> _Source data_
↓

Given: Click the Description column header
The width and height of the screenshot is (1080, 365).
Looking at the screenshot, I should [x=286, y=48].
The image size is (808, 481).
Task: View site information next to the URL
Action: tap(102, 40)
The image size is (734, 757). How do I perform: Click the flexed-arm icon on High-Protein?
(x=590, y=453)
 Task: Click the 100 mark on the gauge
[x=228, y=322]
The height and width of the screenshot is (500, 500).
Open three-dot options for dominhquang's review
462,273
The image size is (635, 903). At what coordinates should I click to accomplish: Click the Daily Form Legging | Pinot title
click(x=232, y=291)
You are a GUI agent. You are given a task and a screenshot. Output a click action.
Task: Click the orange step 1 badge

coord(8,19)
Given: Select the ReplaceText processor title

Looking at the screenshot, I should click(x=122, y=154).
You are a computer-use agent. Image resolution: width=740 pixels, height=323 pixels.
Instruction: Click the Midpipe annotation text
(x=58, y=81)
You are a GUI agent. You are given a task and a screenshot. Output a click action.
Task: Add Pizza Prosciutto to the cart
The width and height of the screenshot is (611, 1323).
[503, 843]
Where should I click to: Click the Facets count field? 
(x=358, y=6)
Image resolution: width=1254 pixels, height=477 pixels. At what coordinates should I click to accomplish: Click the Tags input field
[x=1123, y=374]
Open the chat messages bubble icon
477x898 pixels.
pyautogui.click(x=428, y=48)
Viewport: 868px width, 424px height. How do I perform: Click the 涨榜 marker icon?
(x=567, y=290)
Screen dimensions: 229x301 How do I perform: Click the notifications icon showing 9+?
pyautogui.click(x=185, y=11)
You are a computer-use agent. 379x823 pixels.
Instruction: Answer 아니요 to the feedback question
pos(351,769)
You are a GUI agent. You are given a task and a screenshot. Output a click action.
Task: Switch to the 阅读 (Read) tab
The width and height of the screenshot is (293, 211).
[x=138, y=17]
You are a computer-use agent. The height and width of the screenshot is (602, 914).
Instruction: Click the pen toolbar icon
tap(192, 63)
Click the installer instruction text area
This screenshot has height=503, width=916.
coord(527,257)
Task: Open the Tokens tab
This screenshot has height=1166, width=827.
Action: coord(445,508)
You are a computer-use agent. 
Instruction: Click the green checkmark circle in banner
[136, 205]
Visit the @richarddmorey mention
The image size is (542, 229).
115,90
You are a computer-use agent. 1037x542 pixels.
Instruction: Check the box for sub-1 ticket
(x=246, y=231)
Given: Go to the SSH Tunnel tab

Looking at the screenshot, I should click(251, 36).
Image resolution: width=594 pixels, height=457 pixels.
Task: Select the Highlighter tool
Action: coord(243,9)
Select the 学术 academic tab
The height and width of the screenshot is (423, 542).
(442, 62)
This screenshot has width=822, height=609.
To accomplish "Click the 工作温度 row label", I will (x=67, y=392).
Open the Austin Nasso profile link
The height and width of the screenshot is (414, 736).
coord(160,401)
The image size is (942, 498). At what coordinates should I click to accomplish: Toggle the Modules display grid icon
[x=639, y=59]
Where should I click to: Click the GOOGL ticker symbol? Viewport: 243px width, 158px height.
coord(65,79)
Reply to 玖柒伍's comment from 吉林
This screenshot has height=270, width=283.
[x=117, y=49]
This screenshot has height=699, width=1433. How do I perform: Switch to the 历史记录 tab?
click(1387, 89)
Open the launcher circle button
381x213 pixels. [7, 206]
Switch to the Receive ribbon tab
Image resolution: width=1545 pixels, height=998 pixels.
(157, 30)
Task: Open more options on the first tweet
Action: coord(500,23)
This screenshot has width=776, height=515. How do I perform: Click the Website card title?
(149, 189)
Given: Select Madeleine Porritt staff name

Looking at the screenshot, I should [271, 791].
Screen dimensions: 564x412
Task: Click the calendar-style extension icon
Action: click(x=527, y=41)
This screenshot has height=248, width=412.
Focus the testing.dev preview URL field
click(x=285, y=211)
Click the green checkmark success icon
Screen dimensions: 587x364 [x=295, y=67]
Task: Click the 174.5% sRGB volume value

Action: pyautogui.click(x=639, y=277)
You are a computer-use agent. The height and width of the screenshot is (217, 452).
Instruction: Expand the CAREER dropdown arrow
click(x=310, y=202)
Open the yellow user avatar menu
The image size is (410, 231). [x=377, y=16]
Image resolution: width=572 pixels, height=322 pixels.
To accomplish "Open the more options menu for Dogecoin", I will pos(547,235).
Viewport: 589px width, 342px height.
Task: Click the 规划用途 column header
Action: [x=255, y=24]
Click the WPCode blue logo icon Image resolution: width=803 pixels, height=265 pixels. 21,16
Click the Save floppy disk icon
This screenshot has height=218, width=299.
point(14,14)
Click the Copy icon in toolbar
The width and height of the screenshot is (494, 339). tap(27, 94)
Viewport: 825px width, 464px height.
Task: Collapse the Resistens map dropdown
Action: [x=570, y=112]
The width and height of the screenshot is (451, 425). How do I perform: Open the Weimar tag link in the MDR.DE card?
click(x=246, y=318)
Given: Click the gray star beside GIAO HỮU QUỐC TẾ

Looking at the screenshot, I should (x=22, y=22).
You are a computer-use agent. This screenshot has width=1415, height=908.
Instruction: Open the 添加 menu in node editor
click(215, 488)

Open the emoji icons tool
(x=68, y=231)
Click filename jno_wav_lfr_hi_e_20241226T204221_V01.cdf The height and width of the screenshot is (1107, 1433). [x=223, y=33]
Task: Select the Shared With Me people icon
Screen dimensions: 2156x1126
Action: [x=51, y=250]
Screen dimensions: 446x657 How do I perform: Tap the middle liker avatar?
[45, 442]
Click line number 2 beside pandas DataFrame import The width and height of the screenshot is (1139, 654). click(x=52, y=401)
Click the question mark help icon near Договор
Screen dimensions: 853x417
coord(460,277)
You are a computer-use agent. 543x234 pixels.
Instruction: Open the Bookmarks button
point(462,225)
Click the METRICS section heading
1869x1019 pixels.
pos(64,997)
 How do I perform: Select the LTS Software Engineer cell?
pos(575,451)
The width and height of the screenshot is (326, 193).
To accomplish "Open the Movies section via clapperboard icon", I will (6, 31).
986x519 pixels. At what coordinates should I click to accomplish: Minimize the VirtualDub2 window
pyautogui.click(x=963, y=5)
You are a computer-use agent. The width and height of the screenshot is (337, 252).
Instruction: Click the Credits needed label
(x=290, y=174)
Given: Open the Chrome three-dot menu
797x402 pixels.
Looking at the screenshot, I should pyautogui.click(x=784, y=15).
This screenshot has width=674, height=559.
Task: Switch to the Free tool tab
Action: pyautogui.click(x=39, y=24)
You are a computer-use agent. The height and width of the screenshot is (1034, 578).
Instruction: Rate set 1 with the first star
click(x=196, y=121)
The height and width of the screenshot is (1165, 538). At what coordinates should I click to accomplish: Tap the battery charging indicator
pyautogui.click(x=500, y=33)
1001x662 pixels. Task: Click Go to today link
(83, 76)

↑

> _What you will do_
Nothing in the records above may be left out; repeat them exactly.

> _Written response_
Given: Click the Description column header
The width and height of the screenshot is (1080, 365).
Looking at the screenshot, I should [x=286, y=48].
The image size is (808, 481).
Task: View site information next to the URL
Action: tap(102, 40)
The image size is (734, 757). How do I perform: Click the flexed-arm icon on High-Protein?
(x=590, y=453)
 Task: Click the 100 mark on the gauge
[x=228, y=322]
The height and width of the screenshot is (500, 500).
Open three-dot options for dominhquang's review
462,273
The image size is (635, 903). At what coordinates should I click to accomplish: Click the Daily Form Legging | Pinot title
click(x=232, y=291)
You are a GUI agent. You are given a task and a screenshot. Output a click action.
Task: Click the orange step 1 badge

coord(8,19)
Given: Select the ReplaceText processor title

Looking at the screenshot, I should click(x=122, y=154).
You are a computer-use agent. Image resolution: width=740 pixels, height=323 pixels.
Instruction: Click the Midpipe annotation text
(x=58, y=81)
You are a GUI agent. You are given a task and a screenshot. Output a click action.
Task: Add Pizza Prosciutto to the cart
The width and height of the screenshot is (611, 1323).
[503, 843]
Where should I click to: Click the Facets count field? 
(x=358, y=6)
Image resolution: width=1254 pixels, height=477 pixels. At what coordinates should I click to accomplish: Click the Tags input field
[x=1123, y=374]
Open the chat messages bubble icon
477x898 pixels.
pyautogui.click(x=428, y=48)
Viewport: 868px width, 424px height. How do I perform: Click the 涨榜 marker icon?
(x=567, y=290)
Screen dimensions: 229x301 How do I perform: Click the notifications icon showing 9+?
pyautogui.click(x=185, y=11)
You are a computer-use agent. 379x823 pixels.
Instruction: Answer 아니요 to the feedback question
pos(351,769)
You are a GUI agent. You are given a task and a screenshot. Output a click action.
Task: Switch to the 阅读 (Read) tab
The width and height of the screenshot is (293, 211).
[x=138, y=17]
You are a computer-use agent. The height and width of the screenshot is (602, 914).
Instruction: Click the pen toolbar icon
tap(192, 63)
Click the installer instruction text area
This screenshot has height=503, width=916.
coord(527,257)
Task: Open the Tokens tab
This screenshot has height=1166, width=827.
Action: coord(445,508)
You are a computer-use agent. 
Instruction: Click the green checkmark circle in banner
[136, 205]
Visit the @richarddmorey mention
The image size is (542, 229).
115,90
You are a computer-use agent. 1037x542 pixels.
Instruction: Check the box for sub-1 ticket
(x=246, y=231)
Given: Go to the SSH Tunnel tab

Looking at the screenshot, I should click(251, 36).
Image resolution: width=594 pixels, height=457 pixels.
Task: Select the Highlighter tool
Action: coord(243,9)
Select the 学术 academic tab
The height and width of the screenshot is (423, 542).
(442, 62)
This screenshot has width=822, height=609.
To accomplish "Click the 工作温度 row label", I will (x=67, y=392).
Open the Austin Nasso profile link
The height and width of the screenshot is (414, 736).
coord(160,401)
The image size is (942, 498). At what coordinates should I click to accomplish: Toggle the Modules display grid icon
[x=639, y=59]
Where should I click to: Click the GOOGL ticker symbol? Viewport: 243px width, 158px height.
coord(65,79)
Reply to 玖柒伍's comment from 吉林
This screenshot has height=270, width=283.
[x=117, y=49]
This screenshot has height=699, width=1433. How do I perform: Switch to the 历史记录 tab?
click(1387, 89)
Open the launcher circle button
381x213 pixels. [7, 206]
Switch to the Receive ribbon tab
Image resolution: width=1545 pixels, height=998 pixels.
(157, 30)
Task: Open more options on the first tweet
Action: coord(500,23)
This screenshot has width=776, height=515. How do I perform: Click the Website card title?
(149, 189)
Given: Select Madeleine Porritt staff name

Looking at the screenshot, I should [271, 791].
Screen dimensions: 564x412
Task: Click the calendar-style extension icon
Action: click(x=527, y=41)
This screenshot has height=248, width=412.
Focus the testing.dev preview URL field
click(x=285, y=211)
Click the green checkmark success icon
Screen dimensions: 587x364 [x=295, y=67]
Task: Click the 174.5% sRGB volume value

Action: pyautogui.click(x=639, y=277)
You are a computer-use agent. The height and width of the screenshot is (217, 452).
Instruction: Expand the CAREER dropdown arrow
click(x=310, y=202)
Open the yellow user avatar menu
The image size is (410, 231). [x=377, y=16]
Image resolution: width=572 pixels, height=322 pixels.
To accomplish "Open the more options menu for Dogecoin", I will pos(547,235).
Viewport: 589px width, 342px height.
Task: Click the 规划用途 column header
Action: [x=255, y=24]
Click the WPCode blue logo icon Image resolution: width=803 pixels, height=265 pixels. 21,16
Click the Save floppy disk icon
This screenshot has height=218, width=299.
point(14,14)
Click the Copy icon in toolbar
The width and height of the screenshot is (494, 339). tap(27, 94)
Viewport: 825px width, 464px height.
Task: Collapse the Resistens map dropdown
Action: [x=570, y=112]
The width and height of the screenshot is (451, 425). How do I perform: Open the Weimar tag link in the MDR.DE card?
click(x=246, y=318)
Given: Click the gray star beside GIAO HỮU QUỐC TẾ

Looking at the screenshot, I should (x=22, y=22).
You are a computer-use agent. This screenshot has width=1415, height=908.
Instruction: Open the 添加 menu in node editor
click(215, 488)

Open the emoji icons tool
(x=68, y=231)
Click filename jno_wav_lfr_hi_e_20241226T204221_V01.cdf The height and width of the screenshot is (1107, 1433). [x=223, y=33]
Task: Select the Shared With Me people icon
Screen dimensions: 2156x1126
Action: [x=51, y=250]
Screen dimensions: 446x657 How do I perform: Tap the middle liker avatar?
[45, 442]
Click line number 2 beside pandas DataFrame import The width and height of the screenshot is (1139, 654). click(x=52, y=401)
Click the question mark help icon near Договор
Screen dimensions: 853x417
coord(460,277)
You are a computer-use agent. 543x234 pixels.
Instruction: Open the Bookmarks button
point(462,225)
Click the METRICS section heading
1869x1019 pixels.
pos(64,997)
 How do I perform: Select the LTS Software Engineer cell?
pos(575,451)
The width and height of the screenshot is (326, 193).
To accomplish "Open the Movies section via clapperboard icon", I will (6, 31).
986x519 pixels. At what coordinates should I click to accomplish: Minimize the VirtualDub2 window
pyautogui.click(x=963, y=5)
You are a computer-use agent. The width and height of the screenshot is (337, 252).
Instruction: Click the Credits needed label
(x=290, y=174)
Given: Open the Chrome three-dot menu
797x402 pixels.
Looking at the screenshot, I should pyautogui.click(x=784, y=15).
This screenshot has width=674, height=559.
Task: Switch to the Free tool tab
Action: pyautogui.click(x=39, y=24)
You are a computer-use agent. The height and width of the screenshot is (1034, 578).
Instruction: Rate set 1 with the first star
click(x=196, y=121)
The height and width of the screenshot is (1165, 538). At what coordinates should I click to accomplish: Tap the battery charging indicator
pyautogui.click(x=500, y=33)
1001x662 pixels. Task: Click Go to today link
(83, 76)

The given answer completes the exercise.